(About this task)
For the data below, restate word for word only the lines from the line containing "Newsletter (154, 2501)" through the line containing "Make YourOwn List (48, 26)", both ends included.

(Source data)
********

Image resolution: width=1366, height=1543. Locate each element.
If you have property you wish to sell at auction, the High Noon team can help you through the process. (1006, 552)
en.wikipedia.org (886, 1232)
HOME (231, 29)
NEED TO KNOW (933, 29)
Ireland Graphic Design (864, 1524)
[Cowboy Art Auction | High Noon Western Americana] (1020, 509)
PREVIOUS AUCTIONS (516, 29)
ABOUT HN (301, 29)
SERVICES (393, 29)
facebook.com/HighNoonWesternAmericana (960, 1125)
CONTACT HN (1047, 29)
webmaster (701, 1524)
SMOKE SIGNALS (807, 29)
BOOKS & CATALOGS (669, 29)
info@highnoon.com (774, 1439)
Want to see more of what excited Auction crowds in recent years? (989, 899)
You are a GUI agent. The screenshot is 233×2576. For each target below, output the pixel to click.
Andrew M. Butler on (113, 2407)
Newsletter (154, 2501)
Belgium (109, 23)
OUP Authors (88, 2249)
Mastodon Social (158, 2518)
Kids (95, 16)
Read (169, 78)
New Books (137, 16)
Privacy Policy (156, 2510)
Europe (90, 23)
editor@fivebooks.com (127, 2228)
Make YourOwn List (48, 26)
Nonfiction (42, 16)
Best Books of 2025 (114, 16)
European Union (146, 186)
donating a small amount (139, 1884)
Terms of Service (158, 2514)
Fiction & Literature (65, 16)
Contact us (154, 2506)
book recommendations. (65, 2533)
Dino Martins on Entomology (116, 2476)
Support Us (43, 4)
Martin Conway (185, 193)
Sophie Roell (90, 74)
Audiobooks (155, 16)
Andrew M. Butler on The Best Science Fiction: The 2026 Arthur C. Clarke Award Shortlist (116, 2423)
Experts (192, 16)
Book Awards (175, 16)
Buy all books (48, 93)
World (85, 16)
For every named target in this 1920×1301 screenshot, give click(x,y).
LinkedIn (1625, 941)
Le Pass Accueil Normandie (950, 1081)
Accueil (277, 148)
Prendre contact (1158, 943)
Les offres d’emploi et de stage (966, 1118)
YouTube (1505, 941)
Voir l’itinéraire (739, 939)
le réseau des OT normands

********

(Answer for this exercise)
Newsletter (154, 2501)
Belgium (109, 23)
OUP Authors (88, 2249)
Mastodon Social (158, 2518)
Kids (95, 16)
Read (169, 78)
New Books (137, 16)
Privacy Policy (156, 2510)
Europe (90, 23)
editor@fivebooks.com (127, 2228)
Make YourOwn List (48, 26)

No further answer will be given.